Carney v. Adams
Does a state law that effectively limits judicial service to members of the Democratic and Republican parties violate the First Amendment?Advocates
- Michael W. McConnell for the petitioner
- David L. Finger for the respondent
Article IV, sec. 3 of the Delaware State Constitution provides that “…three of the five Justices of the Supreme Court in office at the same time shall be of one major political party, and two of said Justices shall be of the other major political party.” Thus, today, membership on that Court is open to only Republicans and Democrats, each of which is limited to a “bare majority” on the court. Similar “major party/bare majority” rules govern membership on the Superior Court and Chancery Court bench. By contrast, a “bare majority” rule (but not a “major party” rule) governs the Family Court and Court of Common Pleas. This rule limits members of any party to a bare majority on the court but does not regulate the membership of the rest of the court, allowing Independents and third-party members to serve.
The challenger in Carney is a former major party member who left his party and registered as an Independent. He challenged both the “bare majority” rule on all five courts, and the “major party membership” rule governing Delaware’s three most prestigious courts. The Third Circuit denied him standing to challenge the “bare majority” rule, since it does not bar the plaintiff from service on any court, but struck down the “major party” requirement under the patronage cases – Elrod v. Burns and Branti v.Finkel. The Circuit then ruled that the “bare majority” provisions were not severable from the “major party” provisions and invalidated both. Delaware sought certiorari on both issues. The challenger did not cross-petition on his lack of standing to challenge the “bare majority” rule.

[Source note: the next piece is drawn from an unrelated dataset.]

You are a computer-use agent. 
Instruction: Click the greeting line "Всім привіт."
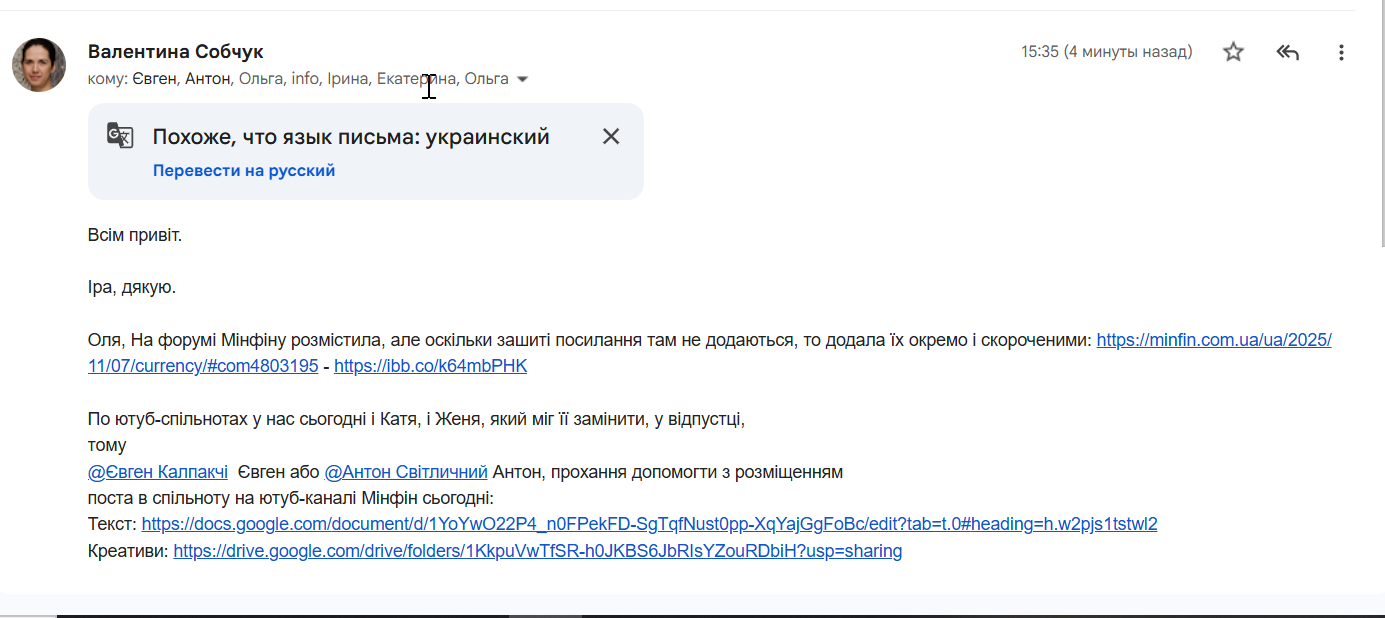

The Justices’ questioning zeroed in on the challenger’s standing under Lujan and Gill to contest the “major party” requirement, noting that the challenger had failed to apply for a judgeship on numerous occasions and had answered equivocally about whether he was prepared to apply in the immediate future. To the extent the questioning reached the merits, it often centered on the constitutionality of the “bare majority” rule. Questions on the constitutionality of the “major party” rule asked whether that rule is necessary to make the “bare majority” rule effective, with Delaware arguing that “major party” rules are needed as a prophylaxis to prevent members of one or another party from disguising themselves as Independents to frustrate the “bare majority.” There was no discussion of Delaware’s experience with administering a “bare majority” rule on its two principal trial courts – Common Pleas and Family – in the absence of a “major party” requirement.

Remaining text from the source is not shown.